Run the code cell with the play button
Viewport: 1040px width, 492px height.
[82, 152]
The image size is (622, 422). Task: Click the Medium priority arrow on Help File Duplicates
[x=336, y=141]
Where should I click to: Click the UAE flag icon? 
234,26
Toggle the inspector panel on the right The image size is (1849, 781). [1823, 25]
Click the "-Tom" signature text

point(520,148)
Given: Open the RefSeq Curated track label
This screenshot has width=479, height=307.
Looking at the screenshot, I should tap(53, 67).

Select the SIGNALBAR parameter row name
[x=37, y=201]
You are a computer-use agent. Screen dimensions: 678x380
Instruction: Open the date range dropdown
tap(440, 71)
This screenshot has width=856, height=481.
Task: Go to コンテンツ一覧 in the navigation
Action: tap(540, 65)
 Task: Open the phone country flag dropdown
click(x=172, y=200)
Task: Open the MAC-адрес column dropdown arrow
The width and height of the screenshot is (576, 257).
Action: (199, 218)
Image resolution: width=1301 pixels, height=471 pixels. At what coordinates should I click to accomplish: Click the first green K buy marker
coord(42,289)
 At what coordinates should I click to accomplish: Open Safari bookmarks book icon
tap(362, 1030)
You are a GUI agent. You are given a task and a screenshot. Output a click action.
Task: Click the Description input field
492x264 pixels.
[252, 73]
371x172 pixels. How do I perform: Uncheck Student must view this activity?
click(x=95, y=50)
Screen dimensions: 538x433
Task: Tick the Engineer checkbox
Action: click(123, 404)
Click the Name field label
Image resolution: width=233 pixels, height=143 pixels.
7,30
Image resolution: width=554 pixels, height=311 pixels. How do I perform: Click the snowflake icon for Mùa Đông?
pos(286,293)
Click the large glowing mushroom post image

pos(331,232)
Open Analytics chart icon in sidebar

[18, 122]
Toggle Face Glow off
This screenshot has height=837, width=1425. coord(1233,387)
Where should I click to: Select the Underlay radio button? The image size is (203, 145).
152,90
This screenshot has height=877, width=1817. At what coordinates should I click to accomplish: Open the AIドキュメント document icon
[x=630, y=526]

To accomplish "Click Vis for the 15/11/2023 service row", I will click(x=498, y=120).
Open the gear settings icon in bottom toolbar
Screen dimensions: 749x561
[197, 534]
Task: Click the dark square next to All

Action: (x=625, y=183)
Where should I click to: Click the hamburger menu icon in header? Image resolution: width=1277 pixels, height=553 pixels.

^^^^^^^^^^^^^^^^

EXERCISE GOAL:
Could you reproduce all of the data above word for word?

THE RESULT:
Run the code cell with the play button
Viewport: 1040px width, 492px height.
[82, 152]
The image size is (622, 422). Task: Click the Medium priority arrow on Help File Duplicates
[x=336, y=141]
Where should I click to: Click the UAE flag icon? 
234,26
Toggle the inspector panel on the right The image size is (1849, 781). [1823, 25]
Click the "-Tom" signature text

point(520,148)
Given: Open the RefSeq Curated track label
This screenshot has width=479, height=307.
Looking at the screenshot, I should tap(53, 67).

Select the SIGNALBAR parameter row name
[x=37, y=201]
You are a computer-use agent. Screen dimensions: 678x380
Instruction: Open the date range dropdown
tap(440, 71)
This screenshot has width=856, height=481.
Task: Go to コンテンツ一覧 in the navigation
Action: tap(540, 65)
 Task: Open the phone country flag dropdown
click(x=172, y=200)
Task: Open the MAC-адрес column dropdown arrow
The width and height of the screenshot is (576, 257).
Action: (199, 218)
Image resolution: width=1301 pixels, height=471 pixels. At what coordinates should I click to accomplish: Click the first green K buy marker
coord(42,289)
 At what coordinates should I click to accomplish: Open Safari bookmarks book icon
tap(362, 1030)
You are a GUI agent. You are given a task and a screenshot. Output a click action.
Task: Click the Description input field
492x264 pixels.
[252, 73]
371x172 pixels. How do I perform: Uncheck Student must view this activity?
click(x=95, y=50)
Screen dimensions: 538x433
Task: Tick the Engineer checkbox
Action: click(123, 404)
Click the Name field label
Image resolution: width=233 pixels, height=143 pixels.
7,30
Image resolution: width=554 pixels, height=311 pixels. How do I perform: Click the snowflake icon for Mùa Đông?
pos(286,293)
Click the large glowing mushroom post image

pos(331,232)
Open Analytics chart icon in sidebar

[18, 122]
Toggle Face Glow off
This screenshot has height=837, width=1425. coord(1233,387)
Where should I click to: Select the Underlay radio button? The image size is (203, 145).
152,90
This screenshot has height=877, width=1817. At what coordinates should I click to accomplish: Open the AIドキュメント document icon
[x=630, y=526]

To accomplish "Click Vis for the 15/11/2023 service row", I will click(x=498, y=120).
Open the gear settings icon in bottom toolbar
Screen dimensions: 749x561
[197, 534]
Task: Click the dark square next to All

Action: (x=625, y=183)
Where should I click to: Click the hamburger menu icon in header? Image resolution: width=1277 pixels, height=553 pixels.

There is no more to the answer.